Dynamical Patterning Modules, Biogeneric Materials, and the Evolution of Multicellular Plants

Comparative analyses of developmental processes across a broad spectrum of organisms are required to fully understand the mechanisms responsible for the major evolutionary transitions among eukaryotic photosynthetic lineages (defined here as the polyphyletic algae and the monophyletic land plants). The concepts of dynamical patterning modules (DPMs) and biogeneric materials provide a framework for studying developmental processes in the context of such comparative analyses. In the context of multicellularity, DPMs are defined as sets of conserved gene products and molecular networks, in conjunction with the physical morphogenetic and patterning processes they mobilize. A biogeneric material is defined as mesoscale matter with predictable morphogenetic capabilities that arise from complex cellular conglomerates.
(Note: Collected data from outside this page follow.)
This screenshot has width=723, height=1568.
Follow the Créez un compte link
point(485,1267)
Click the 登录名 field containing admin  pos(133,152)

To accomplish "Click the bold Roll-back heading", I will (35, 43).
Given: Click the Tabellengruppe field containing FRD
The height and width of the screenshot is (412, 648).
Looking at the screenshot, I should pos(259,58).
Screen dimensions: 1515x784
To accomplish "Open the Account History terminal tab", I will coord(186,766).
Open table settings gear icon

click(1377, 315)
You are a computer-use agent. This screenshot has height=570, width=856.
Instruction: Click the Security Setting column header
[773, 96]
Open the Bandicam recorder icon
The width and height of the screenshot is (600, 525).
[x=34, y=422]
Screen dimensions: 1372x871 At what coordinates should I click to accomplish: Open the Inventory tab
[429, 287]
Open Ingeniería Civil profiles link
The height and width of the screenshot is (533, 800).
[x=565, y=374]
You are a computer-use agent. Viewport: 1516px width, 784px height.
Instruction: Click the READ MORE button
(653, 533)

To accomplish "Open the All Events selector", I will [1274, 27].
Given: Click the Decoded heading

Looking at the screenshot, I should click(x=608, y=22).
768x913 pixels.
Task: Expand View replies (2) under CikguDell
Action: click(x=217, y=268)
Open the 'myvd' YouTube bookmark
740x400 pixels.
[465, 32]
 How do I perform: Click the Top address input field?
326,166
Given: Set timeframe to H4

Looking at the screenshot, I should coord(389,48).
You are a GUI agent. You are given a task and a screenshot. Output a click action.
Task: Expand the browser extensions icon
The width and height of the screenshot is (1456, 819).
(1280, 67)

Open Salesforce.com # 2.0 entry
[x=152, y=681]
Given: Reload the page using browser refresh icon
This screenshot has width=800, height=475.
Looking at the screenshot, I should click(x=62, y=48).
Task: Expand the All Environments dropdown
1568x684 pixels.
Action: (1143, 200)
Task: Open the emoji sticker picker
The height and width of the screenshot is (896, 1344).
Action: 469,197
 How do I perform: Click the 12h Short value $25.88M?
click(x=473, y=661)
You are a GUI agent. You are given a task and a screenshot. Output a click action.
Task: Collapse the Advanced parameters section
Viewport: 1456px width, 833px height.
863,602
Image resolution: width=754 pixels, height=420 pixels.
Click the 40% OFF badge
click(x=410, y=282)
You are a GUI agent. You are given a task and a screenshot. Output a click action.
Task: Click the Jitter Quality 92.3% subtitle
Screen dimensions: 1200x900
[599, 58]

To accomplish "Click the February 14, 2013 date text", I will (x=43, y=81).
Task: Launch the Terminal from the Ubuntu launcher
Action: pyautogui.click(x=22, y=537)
Using these concepts, we outline some of the main events and transitions in plant evolution, and describe the DPMs and biogeneric properties associated with and responsible for these transitions. We identify four primary DPMs that played critical roles in the evolution of multicellularity (i.e., the DPMs responsible for cell-to-cell adhesion, identifying the future cell wall, cell differentiation, and cell polarity). Three important conclusions emerge from a broad phyletic comparison: (1) DPMs have been achieved in different ways, even within the same clade (e.g., phycoplastic cell division in the Chlorophyta and phragmoplastic cell division in the Streptophyta), (2) DPMs had their origins in the co-option of molecular species present in the unicellular ancestors of multicellular plants, and (3) symplastic transport mediated by intercellular connections, particularly plasmodesmata, was critical for the evolution of complex multicellularity in plants.